Saturday, April 27, 2019

A Very Good Day


One of the best days for Donald Trump in campaign 2016 was Halloween, when The New York Times misled the country with the headline "Investigating Donald Trump, FBI Sees No Clear Link to Russia."  Besides being highly misleading, it now appears- almost 30 months later- to have been flat-out inaccurate.

And one of (perhaps the) the best days of the Trump Administration transpired when The New York Times on September 21, 2008 reported

The deputy attorney general, Rod J. Rosenstein, suggested last year that he secretly record President Trump in the White House to expose the chaos consuming the administration, and he discussed recruiting cabinet members to invoke the 25th Amendment to remove Mr. Trump from office for being unfit.

Rosenstein, as well as a Justice Department official present in the room denied that the remark was meant to be taken seriously, but almost no one bought that story and the damage was done. President Trump recognizes leverage when he sees it.

On October 17, 2018 the President met with Rosenstein on Air Force One, after which Trump- who has without evidence complained that President Obama wiretapped him-  declared he had "a good relationship" with the DAG, with whom he "had a very good talk." 

And a very good talk it probably was for Mr. Trump. Prescient Elie Honig and Mimi Rocah, both former US Attorneys at the SDNY, wrote a couple of weeks later

But the mere fact that Trump has summoned Rosenstein for the meeting creates an appearance—at a minimum—that Trump continues to try to exert influence over Mueller. That Rosenstein is attending the meeting similarly leaves open questions of what assurances he will have to give the president to remain in place.

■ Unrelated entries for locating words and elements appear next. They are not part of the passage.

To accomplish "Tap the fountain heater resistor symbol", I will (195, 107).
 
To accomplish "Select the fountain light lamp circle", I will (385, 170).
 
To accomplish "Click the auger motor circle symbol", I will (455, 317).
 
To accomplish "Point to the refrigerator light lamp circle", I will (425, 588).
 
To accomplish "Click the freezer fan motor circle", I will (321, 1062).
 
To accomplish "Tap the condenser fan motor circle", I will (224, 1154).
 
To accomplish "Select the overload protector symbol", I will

Now we learn that Rosenstein was "teary eyed" in the meeting and told the President "I give the investigation credibility. I can land the plane." Pleading for his job, he then (and thereafter), told Trump that he believes the latter is being treated "unfairly,'" as described by The Washington Post.

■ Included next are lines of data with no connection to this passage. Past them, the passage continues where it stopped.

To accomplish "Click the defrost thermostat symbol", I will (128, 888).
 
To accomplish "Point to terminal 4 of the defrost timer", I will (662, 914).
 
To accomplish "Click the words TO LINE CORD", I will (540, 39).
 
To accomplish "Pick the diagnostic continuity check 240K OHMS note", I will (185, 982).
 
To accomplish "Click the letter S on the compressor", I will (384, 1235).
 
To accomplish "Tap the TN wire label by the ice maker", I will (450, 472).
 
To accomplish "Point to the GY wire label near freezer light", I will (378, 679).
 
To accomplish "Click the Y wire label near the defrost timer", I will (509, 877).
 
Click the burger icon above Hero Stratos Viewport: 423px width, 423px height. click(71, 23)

The Post has reported that in Rosenstein's speech Thursday

“Some of the nonsense that passes for breaking news today would not be worth the paper it was printed on, if anybody bothered to print it,” he said.

He also criticized the Obama administration for not publicizing the “full story” about Russian hacking and social media influence operations.

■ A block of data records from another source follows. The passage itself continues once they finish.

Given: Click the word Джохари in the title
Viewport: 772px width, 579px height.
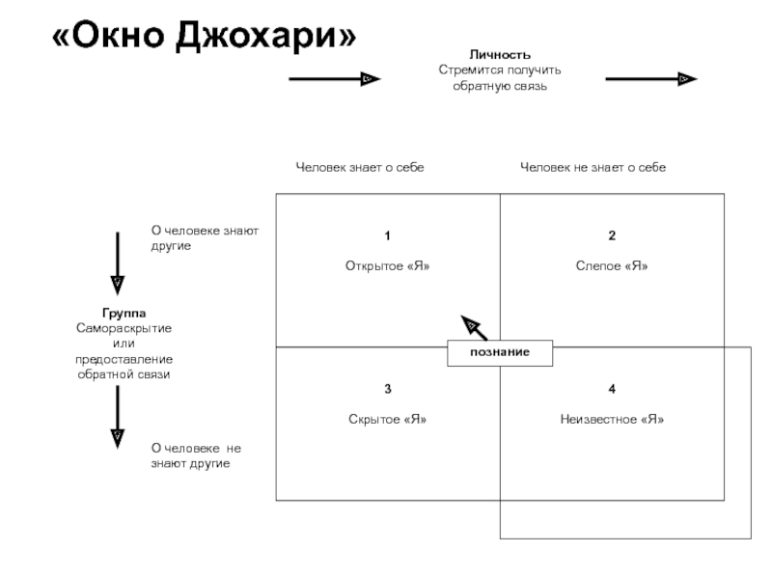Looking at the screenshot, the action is point(266,36).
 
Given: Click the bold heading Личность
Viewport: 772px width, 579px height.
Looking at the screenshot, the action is point(500,54).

Evidently concerned he wasn't being sufficiently transparent about his partisan bias, Rosenstein added “The rule of law is our most important principle. As President Trump pointed out, ‘we govern ourselves in accordance with the rule of law rather [than] . . . the whims of an elite few or the dictates of collective will’.”

A slightly more generous Elizabeth de la Vega, in two tweets, poses five questions (though #1 and #4 are similar):



"The big picture on Rod," Benjamin Wittes argues, "is extremely complicated."  Yet just barely, and without answers to questions such as those posed by de la Vega, it will become quite clear that Rod Rosenstein became severely compromised when reports of his threat to record the President emerged.  That report, as well as the one of September 21, 2008, could scarcely have been better for Donald J. Trump.